Southeast Asian man travels difficult road to healing

He endured electrocution, skin grafts and alcoholism recovery. Would he seek God in the suffering or turn away?

Chamroeun Siet’s* road to full dependence on Jesus was a gradual one, and it wasn’t without painful bumps—electrocution, skin grafts, and alcoholism recovery—but it’s a story of God’s physical and spiritual healing.

Before committing his life to Christ and partnering with IMB workers in Southeast Asia, he was an alcoholic, spending all of his family’s money on alcohol. One night, after throwing plates across the room and breaking things around his house in a drunken rage, he saw his mother crying in the corner and realized he needed help.

He remembered the words a friend had shared about a man named Jesus. He’d lost contact with the friend and three years had passed.

Siet said he felt his life was worthless.

“I’m going to give it a try. I’ll start praying to Jesus,” he decided.

He reached out to his friend, who gave him a Bible and gave him the contact of a friend who lived relatively nearby.

The proximity was definitely relative—Siet biked for hours in search of a man in a town he’d never been to before. After finding him and being treated to a hearty meal, Siet was invited to church five days later. He made the fifteen-kilometer bike ride again to attend church. Shortly after, he committed his life to Christ.

The pastor began visiting Siet’s home to disciple him. The pastor taught him how to lead a house church meeting.

Siet ambitiously decided he wanted to start three churches.

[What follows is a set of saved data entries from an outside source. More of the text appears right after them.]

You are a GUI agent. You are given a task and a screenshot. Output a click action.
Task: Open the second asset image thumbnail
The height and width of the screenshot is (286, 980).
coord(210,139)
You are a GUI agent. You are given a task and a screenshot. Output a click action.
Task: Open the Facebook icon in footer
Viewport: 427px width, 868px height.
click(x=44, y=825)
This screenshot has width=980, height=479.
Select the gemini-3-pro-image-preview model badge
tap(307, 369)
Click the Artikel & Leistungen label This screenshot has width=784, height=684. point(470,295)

This was his plan, but he says he wasn’t obeying God. He didn’t want to give himself fully to Christ. He listened to his wife’s worries about finances and how starting churches would affect them financially.

She convinced him to accept a manual labor job loading cassava, a Southeast Asian vegetable, into trucks. They have seven children, so the need to put food on the table was a daily worry.

Work became his idol.

On one fateful day, Siet was electrocuted in an accident at work. Over the following two years, he had skin grafts, lost the use of muscles, and endured shoulder problems. He battled open wounds that wouldn’t heal and severe pain. He recounts that every part of his body felt like it was on fire.

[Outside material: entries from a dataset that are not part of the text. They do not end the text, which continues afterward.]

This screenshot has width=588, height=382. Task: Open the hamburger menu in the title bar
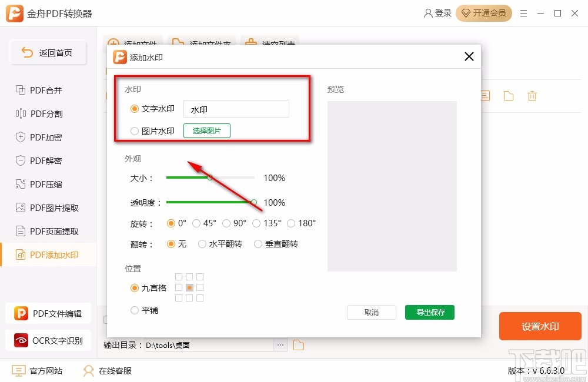coord(524,13)
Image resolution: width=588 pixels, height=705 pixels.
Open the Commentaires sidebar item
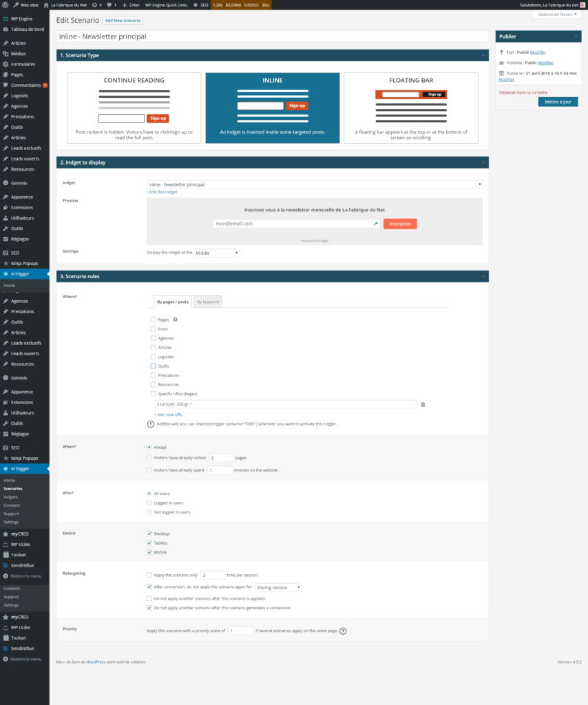[x=25, y=85]
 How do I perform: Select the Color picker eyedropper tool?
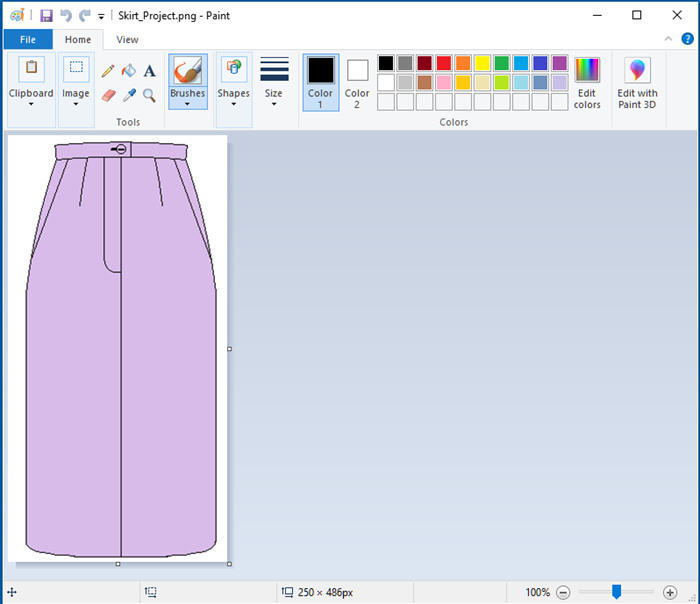point(129,96)
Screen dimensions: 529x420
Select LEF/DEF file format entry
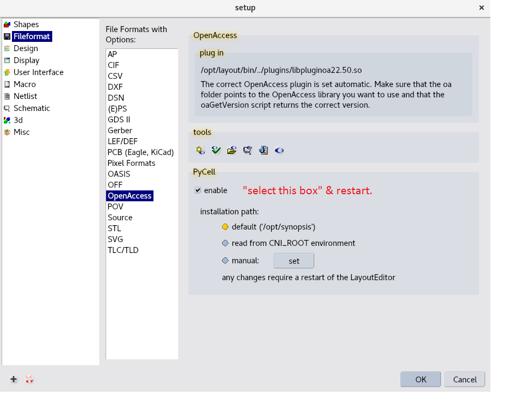tap(122, 141)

The healing process was difficult and lonely.

His wife had the phone number of the friend who initially told him about Christ. “Please come pray for my husband. He needs encouragement.”

The friend came to pray for him, and the fellowship was uplifting.

Siet says God told him, “Don’t go out and get your own job, or use your own strength to go out for money but follow God’s path to ministry.”

He is amazed at the Lord’s protection. He shouldn’t have survived, but he says God’s love preserved his life. He is in awe that, even though he hadn’t surrendered his heart fully over to the Lord, the Lord treats him as a treasured child.

“If you don’t put God first, it’s hard,” Siet says. “Love the Lord will all of your heart.”

This love has led him to serve wholeheartedly. Ten people are now coming to study the Bible at his house. All have committed their lives to Christ and have been baptized. IMB workers visit him regularly to encourage and train him and Christians in his church.